*Prompt:*
Examine each line of the data. Copy the line if it includes the word "price".

*Information supplied:*
<<<<

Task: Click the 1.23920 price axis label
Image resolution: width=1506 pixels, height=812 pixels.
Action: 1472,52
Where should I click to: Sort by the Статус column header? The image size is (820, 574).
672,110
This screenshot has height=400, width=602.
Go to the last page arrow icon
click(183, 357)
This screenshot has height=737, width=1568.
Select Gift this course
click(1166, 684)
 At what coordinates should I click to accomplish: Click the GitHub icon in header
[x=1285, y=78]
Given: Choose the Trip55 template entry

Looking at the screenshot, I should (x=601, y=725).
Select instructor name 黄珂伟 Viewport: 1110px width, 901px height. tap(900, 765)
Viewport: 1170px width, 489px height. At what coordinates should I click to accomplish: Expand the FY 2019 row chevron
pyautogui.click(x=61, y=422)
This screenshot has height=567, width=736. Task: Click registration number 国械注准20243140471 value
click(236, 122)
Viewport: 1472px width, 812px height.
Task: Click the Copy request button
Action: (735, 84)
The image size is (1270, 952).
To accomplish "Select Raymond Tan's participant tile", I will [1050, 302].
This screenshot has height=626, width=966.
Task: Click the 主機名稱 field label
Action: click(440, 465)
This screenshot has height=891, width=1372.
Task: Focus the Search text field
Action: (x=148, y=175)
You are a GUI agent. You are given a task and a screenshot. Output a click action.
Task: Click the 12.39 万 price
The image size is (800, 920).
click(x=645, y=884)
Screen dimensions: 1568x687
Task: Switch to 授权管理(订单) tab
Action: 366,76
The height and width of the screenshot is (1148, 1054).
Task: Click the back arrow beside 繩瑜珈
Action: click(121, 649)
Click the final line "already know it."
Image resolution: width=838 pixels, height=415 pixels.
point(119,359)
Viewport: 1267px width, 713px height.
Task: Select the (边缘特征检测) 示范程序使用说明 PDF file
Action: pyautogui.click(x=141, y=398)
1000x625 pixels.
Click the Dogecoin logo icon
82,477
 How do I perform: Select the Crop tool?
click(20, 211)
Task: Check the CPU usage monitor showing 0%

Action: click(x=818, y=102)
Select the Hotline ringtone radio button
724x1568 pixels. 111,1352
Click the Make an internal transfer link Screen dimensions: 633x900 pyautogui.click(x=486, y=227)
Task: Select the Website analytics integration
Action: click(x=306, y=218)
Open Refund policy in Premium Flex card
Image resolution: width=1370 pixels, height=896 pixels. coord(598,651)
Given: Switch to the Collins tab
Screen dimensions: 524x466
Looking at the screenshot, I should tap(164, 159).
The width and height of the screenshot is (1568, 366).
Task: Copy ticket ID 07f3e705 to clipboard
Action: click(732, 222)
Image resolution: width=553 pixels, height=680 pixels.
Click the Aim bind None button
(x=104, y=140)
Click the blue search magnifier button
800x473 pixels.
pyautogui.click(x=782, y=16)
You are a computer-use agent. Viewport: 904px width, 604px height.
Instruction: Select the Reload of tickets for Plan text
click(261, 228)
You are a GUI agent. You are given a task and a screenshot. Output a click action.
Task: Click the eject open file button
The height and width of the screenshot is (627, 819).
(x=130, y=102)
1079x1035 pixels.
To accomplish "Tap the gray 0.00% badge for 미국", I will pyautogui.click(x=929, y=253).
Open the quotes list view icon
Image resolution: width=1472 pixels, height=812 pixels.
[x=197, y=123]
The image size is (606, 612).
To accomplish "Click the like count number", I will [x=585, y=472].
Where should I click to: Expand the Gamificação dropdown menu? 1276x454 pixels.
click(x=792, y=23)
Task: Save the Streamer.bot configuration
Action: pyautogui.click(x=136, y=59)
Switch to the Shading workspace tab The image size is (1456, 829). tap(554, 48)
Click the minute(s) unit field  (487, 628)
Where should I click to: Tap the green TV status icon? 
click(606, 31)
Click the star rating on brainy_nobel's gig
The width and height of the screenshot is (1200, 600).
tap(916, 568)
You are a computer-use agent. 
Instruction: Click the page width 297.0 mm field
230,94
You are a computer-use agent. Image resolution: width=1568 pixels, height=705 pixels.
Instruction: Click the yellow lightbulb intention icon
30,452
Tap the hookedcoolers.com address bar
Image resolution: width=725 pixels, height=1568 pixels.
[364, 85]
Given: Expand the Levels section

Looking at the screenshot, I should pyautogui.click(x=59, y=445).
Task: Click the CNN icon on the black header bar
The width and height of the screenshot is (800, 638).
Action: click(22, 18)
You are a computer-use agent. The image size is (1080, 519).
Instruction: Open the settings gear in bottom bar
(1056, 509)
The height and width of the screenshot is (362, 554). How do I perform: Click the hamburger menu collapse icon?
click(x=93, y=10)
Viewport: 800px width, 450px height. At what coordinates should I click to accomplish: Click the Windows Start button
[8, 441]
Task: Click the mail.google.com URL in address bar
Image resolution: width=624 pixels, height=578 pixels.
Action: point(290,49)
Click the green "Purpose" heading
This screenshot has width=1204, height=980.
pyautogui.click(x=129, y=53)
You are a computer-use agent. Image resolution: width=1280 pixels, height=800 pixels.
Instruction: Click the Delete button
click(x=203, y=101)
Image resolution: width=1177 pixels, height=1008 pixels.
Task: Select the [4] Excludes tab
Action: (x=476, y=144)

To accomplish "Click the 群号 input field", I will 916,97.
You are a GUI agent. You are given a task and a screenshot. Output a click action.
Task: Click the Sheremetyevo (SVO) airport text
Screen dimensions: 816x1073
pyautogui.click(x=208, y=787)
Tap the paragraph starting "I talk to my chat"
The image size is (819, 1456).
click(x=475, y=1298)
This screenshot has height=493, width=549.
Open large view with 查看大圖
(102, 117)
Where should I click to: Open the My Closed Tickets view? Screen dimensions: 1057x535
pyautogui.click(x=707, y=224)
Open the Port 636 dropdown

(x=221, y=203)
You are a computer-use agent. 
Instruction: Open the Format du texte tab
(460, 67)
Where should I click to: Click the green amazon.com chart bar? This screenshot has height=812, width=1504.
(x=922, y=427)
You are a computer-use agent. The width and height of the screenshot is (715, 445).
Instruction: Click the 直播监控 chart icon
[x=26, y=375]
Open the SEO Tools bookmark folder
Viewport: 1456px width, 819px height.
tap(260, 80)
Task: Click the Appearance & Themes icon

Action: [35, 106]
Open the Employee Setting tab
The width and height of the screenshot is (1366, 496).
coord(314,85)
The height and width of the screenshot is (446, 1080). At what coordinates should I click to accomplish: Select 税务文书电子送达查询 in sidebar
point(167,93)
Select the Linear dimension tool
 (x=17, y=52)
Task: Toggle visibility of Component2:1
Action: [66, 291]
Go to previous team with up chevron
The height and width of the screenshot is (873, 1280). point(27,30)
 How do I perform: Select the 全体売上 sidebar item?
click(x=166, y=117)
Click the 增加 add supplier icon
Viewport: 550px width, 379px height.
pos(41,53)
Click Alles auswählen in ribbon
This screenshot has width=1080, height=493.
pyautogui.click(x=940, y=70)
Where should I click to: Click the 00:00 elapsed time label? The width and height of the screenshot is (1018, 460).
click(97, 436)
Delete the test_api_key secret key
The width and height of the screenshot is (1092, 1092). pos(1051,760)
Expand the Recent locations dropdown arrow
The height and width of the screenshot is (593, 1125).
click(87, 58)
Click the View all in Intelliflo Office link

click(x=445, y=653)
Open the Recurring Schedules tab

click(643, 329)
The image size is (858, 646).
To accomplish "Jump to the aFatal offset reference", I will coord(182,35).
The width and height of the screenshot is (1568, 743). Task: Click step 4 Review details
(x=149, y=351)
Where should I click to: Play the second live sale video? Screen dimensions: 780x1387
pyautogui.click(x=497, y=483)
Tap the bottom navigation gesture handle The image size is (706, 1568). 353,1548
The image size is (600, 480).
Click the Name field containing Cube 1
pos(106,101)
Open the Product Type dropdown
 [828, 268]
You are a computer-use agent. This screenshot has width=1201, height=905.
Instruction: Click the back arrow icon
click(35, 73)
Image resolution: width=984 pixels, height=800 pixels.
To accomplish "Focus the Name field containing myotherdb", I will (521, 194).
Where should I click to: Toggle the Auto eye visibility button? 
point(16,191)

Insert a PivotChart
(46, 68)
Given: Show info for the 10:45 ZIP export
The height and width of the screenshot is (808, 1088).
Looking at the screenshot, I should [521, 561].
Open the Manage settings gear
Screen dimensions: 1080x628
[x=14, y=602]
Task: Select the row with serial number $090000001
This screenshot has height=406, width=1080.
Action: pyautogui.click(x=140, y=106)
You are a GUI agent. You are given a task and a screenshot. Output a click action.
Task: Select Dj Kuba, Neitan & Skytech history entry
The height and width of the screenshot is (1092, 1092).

>>>>

*Task result:*
Task: Click the 1.23920 price axis label
Task: Click the 12.39 万 price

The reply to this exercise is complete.